■ Data to examine
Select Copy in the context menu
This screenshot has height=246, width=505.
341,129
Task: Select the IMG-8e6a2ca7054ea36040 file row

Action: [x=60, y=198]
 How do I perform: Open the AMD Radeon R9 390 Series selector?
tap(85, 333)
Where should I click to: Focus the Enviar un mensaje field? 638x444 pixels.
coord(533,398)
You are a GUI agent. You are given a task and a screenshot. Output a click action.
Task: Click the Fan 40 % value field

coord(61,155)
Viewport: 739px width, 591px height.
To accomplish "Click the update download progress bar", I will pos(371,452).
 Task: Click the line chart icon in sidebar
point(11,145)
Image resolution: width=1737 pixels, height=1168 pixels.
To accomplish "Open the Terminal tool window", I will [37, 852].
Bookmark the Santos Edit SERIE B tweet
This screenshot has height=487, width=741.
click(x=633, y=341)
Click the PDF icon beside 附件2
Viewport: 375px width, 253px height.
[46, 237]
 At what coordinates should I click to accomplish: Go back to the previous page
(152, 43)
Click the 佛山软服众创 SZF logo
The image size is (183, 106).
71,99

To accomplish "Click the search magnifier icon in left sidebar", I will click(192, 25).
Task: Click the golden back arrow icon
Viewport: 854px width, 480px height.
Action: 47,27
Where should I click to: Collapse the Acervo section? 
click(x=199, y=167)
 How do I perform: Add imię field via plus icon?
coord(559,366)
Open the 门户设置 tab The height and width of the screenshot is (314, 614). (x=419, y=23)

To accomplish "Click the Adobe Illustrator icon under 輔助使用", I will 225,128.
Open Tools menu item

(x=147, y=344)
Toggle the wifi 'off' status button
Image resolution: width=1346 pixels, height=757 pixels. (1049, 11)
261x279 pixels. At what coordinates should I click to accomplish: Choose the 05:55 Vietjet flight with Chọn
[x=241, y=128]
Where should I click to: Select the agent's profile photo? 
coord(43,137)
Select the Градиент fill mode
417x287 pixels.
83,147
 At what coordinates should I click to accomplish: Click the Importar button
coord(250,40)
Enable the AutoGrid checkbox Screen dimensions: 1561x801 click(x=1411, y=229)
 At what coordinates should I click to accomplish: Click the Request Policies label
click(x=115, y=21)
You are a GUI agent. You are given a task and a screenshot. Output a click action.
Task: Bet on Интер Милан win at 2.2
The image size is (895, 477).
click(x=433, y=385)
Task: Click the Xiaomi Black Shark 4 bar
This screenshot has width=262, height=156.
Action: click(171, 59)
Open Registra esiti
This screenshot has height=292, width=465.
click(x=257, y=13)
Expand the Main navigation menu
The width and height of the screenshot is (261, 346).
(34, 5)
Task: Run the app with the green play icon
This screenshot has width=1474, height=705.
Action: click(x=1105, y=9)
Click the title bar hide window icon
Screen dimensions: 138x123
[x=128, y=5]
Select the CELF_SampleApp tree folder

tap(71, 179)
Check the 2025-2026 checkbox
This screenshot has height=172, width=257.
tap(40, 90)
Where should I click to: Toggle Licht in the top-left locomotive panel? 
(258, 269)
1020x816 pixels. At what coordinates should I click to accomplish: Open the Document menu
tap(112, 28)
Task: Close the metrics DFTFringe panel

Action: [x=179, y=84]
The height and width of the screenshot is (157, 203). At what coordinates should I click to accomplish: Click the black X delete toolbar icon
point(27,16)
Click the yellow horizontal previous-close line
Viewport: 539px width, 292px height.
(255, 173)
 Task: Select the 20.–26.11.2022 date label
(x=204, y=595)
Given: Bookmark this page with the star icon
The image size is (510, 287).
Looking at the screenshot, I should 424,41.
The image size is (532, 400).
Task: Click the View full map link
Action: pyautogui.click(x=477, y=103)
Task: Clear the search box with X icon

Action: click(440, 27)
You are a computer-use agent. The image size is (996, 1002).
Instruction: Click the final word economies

■ About this task
Copy each line above where "checkbox" appears.

■ Reply to the exercise
Enable the AutoGrid checkbox Screen dimensions: 1561x801 click(x=1411, y=229)
Check the 2025-2026 checkbox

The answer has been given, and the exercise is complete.